**Exercise aim**. Please return every line from the entries that has the string "Toggle" in it.

(Material to process begins)

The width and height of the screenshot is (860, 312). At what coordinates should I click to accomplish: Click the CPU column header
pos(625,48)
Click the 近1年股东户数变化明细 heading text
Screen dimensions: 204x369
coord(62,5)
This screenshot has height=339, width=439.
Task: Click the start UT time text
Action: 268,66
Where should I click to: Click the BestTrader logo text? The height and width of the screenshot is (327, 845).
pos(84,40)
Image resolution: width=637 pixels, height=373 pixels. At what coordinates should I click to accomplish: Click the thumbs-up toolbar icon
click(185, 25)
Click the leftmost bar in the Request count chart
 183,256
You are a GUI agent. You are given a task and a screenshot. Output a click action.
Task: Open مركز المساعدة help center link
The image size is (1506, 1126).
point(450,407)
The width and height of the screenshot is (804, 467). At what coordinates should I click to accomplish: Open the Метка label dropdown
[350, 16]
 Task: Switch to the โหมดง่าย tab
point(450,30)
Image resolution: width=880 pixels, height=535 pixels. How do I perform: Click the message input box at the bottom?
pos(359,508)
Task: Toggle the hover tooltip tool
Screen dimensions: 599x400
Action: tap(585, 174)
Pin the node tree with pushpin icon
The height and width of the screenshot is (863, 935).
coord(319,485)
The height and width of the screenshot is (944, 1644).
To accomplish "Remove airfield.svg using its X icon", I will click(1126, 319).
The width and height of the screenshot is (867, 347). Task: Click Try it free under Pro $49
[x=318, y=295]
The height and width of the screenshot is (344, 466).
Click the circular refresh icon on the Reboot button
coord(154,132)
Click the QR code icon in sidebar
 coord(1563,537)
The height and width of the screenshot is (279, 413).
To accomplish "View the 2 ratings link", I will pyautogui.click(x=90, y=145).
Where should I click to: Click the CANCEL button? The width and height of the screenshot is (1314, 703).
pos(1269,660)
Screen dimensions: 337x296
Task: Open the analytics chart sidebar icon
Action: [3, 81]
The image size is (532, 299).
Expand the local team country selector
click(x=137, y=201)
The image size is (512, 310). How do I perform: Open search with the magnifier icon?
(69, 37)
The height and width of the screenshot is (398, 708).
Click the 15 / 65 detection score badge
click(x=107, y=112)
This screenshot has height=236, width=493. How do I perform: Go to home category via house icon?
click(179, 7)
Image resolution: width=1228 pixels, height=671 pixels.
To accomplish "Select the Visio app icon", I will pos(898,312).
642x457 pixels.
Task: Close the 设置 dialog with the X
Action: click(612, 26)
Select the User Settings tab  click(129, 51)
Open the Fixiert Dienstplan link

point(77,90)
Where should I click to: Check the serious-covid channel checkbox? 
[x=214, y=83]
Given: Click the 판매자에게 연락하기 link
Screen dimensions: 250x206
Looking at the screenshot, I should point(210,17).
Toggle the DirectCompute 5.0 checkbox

(Material to process ends)

**Result of this task**.
Task: Toggle the hover tooltip tool
Toggle the DirectCompute 5.0 checkbox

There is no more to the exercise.